So while you shouldn’t bench Jackson, you should be shopping him before your league’s trade deadline. Try to find a manager who is hurting at quarterback (perhaps the Dak Prescott manager?) and see if they want to spend up for a quarterback.

Next year, don’t draft a quarterback in the first three rounds.

Tua Tagovailoa (MIA): 2
It feels weird to include Tagovailoa here, but he got picked up in lots of leagues after he was announced as the starter, so I suppose it’s a good idea to remind you not to drop him yet.

Tagovailoa will begin his NFL career with a pair of difficult matchups. He already survived his date with Aaron Donald and Jalen Ramsey (who left early with an injury), and he’ll get the Arizona Cardinals up next. The Cardinals have played pretty solid defense against quarterbacks so far, and they’ve remained an above-average defense in the first few weeks without Chandler Jones.

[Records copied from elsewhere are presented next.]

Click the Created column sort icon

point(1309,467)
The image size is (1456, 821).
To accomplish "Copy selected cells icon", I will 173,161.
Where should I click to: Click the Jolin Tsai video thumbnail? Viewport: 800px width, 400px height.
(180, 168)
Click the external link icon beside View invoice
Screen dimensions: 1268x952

That said, Tagovailoa will have some easy matchups on tap once Week 9 is over. He’ll play the Chargers (Week 10) and the Broncos (Week 11), both of whom struggle against quarterbacks. The two teams played each other this week, and both Justin Herbert and Drew Lock tossed three touchdown passes. Tagovailoa should be able to do the same.

Jonathan Taylor (IND): 3
Taylor is a sinking ship. I have a small writeup about him and the Colts in this week’s recap, but the skinny is that Frank Reich doesn’t trust him in the red zone. The emergence of Jordan Wilkins doesn’t help his case, either. He also isn’t finding open holes.

Taylor won’t get replaced by Wilkins, but a three-back committee doesn’t have much value. You should try to move him before your league’s deadline, although I may wait a week for him to rebound before you accidentally sell too low.

Joshua Kelley (LAC): 4.5
In Austin Ekeler’s absence, Kelley has been unremarkable. He has finished with 4.3, 7.8, and 3 points over the last three weeks, and that’s not startable production. I thought that Kelley’s value would be as a goal-line back, but he has not found the end zone since Week 1.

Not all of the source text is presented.